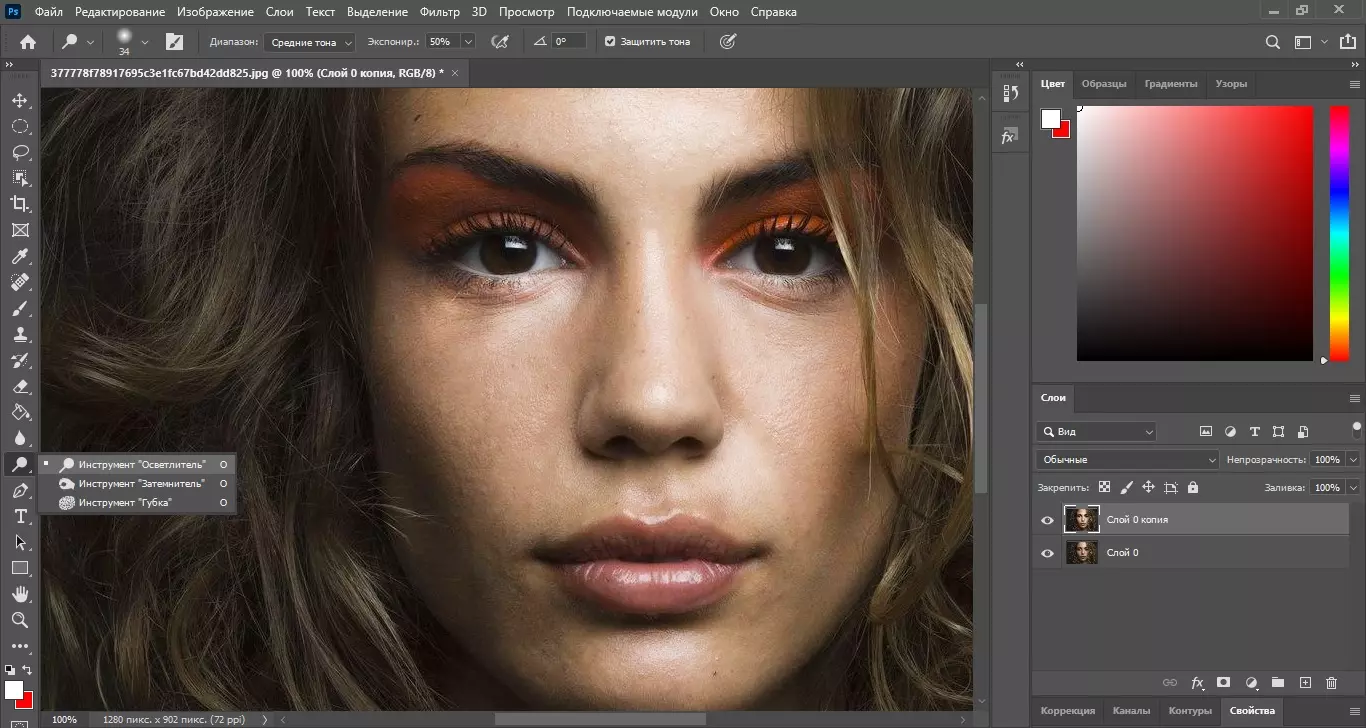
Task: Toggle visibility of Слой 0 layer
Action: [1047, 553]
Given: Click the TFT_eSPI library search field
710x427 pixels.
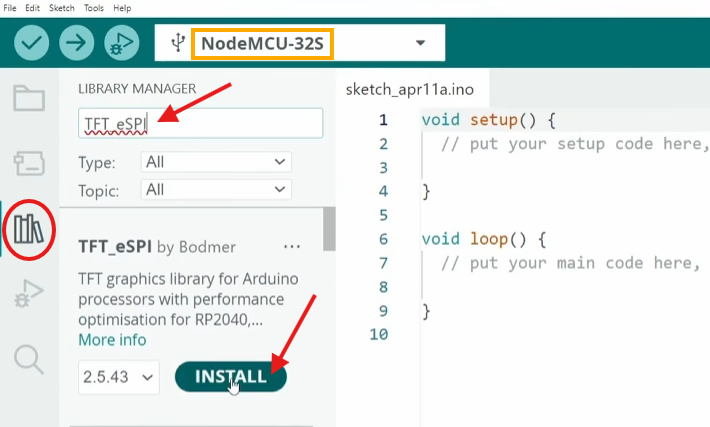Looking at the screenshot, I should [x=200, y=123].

□ □ □ □

Exercise —
Pick up at the line that holds "Given: Click the" and restate each line, word for word, through the last line of the entries. Include both end lines but none of the pictures.

Expected answer —
Given: Click the TFT_eSPI library search field
710x427 pixels.
Looking at the screenshot, I should [x=200, y=123].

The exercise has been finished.